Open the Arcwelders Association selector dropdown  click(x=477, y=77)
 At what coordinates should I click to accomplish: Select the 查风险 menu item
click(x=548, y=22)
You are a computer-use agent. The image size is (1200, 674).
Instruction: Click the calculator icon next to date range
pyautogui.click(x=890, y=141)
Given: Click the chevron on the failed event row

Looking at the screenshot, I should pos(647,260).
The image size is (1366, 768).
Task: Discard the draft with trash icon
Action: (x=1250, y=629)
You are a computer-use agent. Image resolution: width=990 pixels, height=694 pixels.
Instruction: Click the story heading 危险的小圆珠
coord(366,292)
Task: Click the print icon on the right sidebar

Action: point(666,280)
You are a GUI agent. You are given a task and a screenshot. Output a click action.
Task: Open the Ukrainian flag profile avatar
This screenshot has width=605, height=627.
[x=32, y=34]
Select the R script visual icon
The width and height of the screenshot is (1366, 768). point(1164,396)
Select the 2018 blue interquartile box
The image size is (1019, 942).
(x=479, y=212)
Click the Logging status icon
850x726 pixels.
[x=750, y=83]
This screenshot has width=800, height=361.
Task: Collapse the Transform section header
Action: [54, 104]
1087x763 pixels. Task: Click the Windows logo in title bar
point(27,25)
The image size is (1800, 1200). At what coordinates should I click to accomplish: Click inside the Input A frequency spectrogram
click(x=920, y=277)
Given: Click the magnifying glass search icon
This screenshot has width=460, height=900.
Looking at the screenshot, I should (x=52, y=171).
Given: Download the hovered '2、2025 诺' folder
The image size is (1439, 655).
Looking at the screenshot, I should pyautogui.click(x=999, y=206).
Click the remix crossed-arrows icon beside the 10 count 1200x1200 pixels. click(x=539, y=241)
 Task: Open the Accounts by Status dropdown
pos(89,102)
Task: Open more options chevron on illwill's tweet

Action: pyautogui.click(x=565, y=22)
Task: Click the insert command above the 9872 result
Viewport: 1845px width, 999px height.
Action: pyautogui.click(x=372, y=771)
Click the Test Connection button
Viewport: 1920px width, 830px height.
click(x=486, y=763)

********************

### INSTRUCTIONS FOR THE TASK
Exactly the lines from the one containing "Select the R script visual icon" through the last line of the material above are to be returned, with nothing else.

### WRITTEN SOLUTION
Select the R script visual icon
The width and height of the screenshot is (1366, 768). point(1164,396)
Select the 2018 blue interquartile box
The image size is (1019, 942).
(x=479, y=212)
Click the Logging status icon
850x726 pixels.
[x=750, y=83]
This screenshot has width=800, height=361.
Task: Collapse the Transform section header
Action: [54, 104]
1087x763 pixels. Task: Click the Windows logo in title bar
point(27,25)
The image size is (1800, 1200). At what coordinates should I click to accomplish: Click inside the Input A frequency spectrogram
click(x=920, y=277)
Given: Click the magnifying glass search icon
This screenshot has width=460, height=900.
Looking at the screenshot, I should (x=52, y=171).
Given: Download the hovered '2、2025 诺' folder
The image size is (1439, 655).
Looking at the screenshot, I should pyautogui.click(x=999, y=206).
Click the remix crossed-arrows icon beside the 10 count 1200x1200 pixels. click(x=539, y=241)
 Task: Open the Accounts by Status dropdown
pos(89,102)
Task: Open more options chevron on illwill's tweet

Action: pyautogui.click(x=565, y=22)
Task: Click the insert command above the 9872 result
Viewport: 1845px width, 999px height.
Action: pyautogui.click(x=372, y=771)
Click the Test Connection button
Viewport: 1920px width, 830px height.
click(x=486, y=763)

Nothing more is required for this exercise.